Lipstick on a pig: a pretty picture does not absolve a poor strategy.
The trend of strategy-big-pictures
Over the past years, we have seen a growing number of Finnish companies and organisations deliver their strategies in broadly the same visual format (try searching for "strategia kuvat"). A pretty “big-picture”, a metaphorical representation of a perfect world. With blue skies, green grass, rising cityscapes, and non-specific people in a non-specific city going about their non-specific lives. Interspersed with the strategy wording. A mission here, a vision there. Values, megatrends, targets, priorities, principles, all scattered in the clouds, shiny building fronts and lush lawns. Presumably meant to be easy to approach and inspire the whole organisation to live and breathe strategy.
Nothing wrong in principle, but when looking at the content, it’s mostly lipstick on a pig.
Follow the example at your peril -warning
The problem with the approachable, kid’s picture book -style strategy presentations is the distraction they provide from a lack of substance.

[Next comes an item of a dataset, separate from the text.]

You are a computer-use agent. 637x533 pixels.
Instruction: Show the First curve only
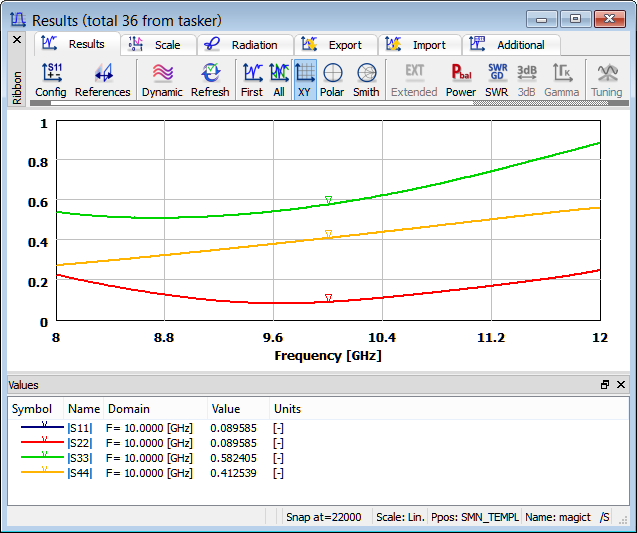(x=252, y=80)
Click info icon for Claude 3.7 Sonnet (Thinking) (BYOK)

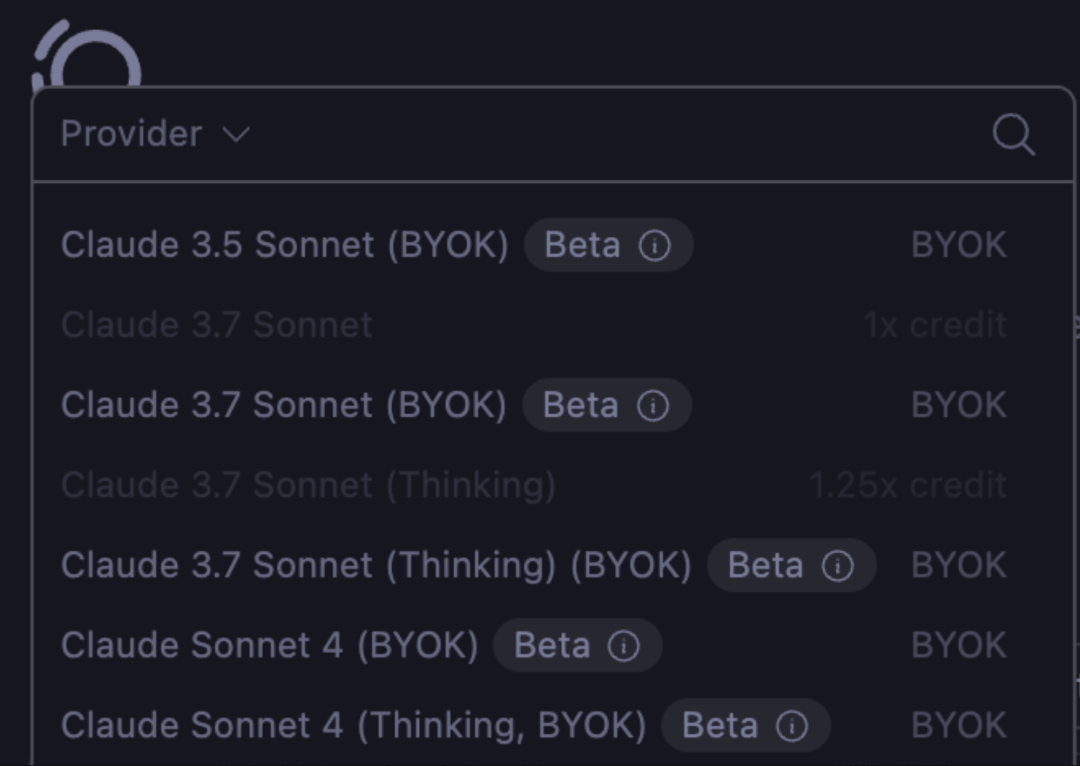click(x=837, y=566)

A good strategy is concrete, highly informative, and so sharply articulated that everyone in the organisation can do their part and put it into practice. Every day. Glossing over the specifics, throwing in all the latest buzzwords, being shamelessly generic and then expecting to inspire people to do fantastic work, is a fallacy. Also, a travesty of the hard work and human hours that presumably go into strategy work in companies and organisations. Hide the logo and you can’t tell these companies apart.
Unless all of this is just PR? The sharp strategy document hidden away in the inner chambers, shared on a need-to-know basis only. What is openly shared is there to create a perception of worthy goals and plans, not to divulge any actual information. Or, as is the global mode, not risking offending anybody. What to share and how is of course everyone’s own choice, BUT there’s a responsibility the big companies should shoulder for being a bad example. Because other organisations with lesser resources get hyped about this kind of stuff and believe it’s the way to greatness. They attempt to follow suit by actually building their strategies based on these easy-to-approach, light-on-the-content fake-worlds. Focusing on the way the information is presented instead of the actual content.
Actions not distractions
A great strategy doesn’t need a pretty picture, kind of the opposite. If you have strong, exciting ideas of your future in the game and how to get there, then getting the words right by pouring truth, meaning and bold emotion into them, is what matters. People tend to engage and listen. Then there’s a good chance that they are motivated to figure out the details for themselves and take the right personal action.
Sure, an eye-catching presentation with sharp infographics and a killer layout makes a difference too, but that should be the vehicle, not the end goal and focus of attention.
Let us state here that we also vehemently believe that companies and organisations should have only one top strategy. Not one for the business and one for the brand, as is often the case. This only leads to confusion and conflicting goal setting.
Instead of visualising Westworld cities plastered with platitudes, feel free to use Werklig’s strategic framework to check that you have the main pieces of the puzzle figured out and well defined.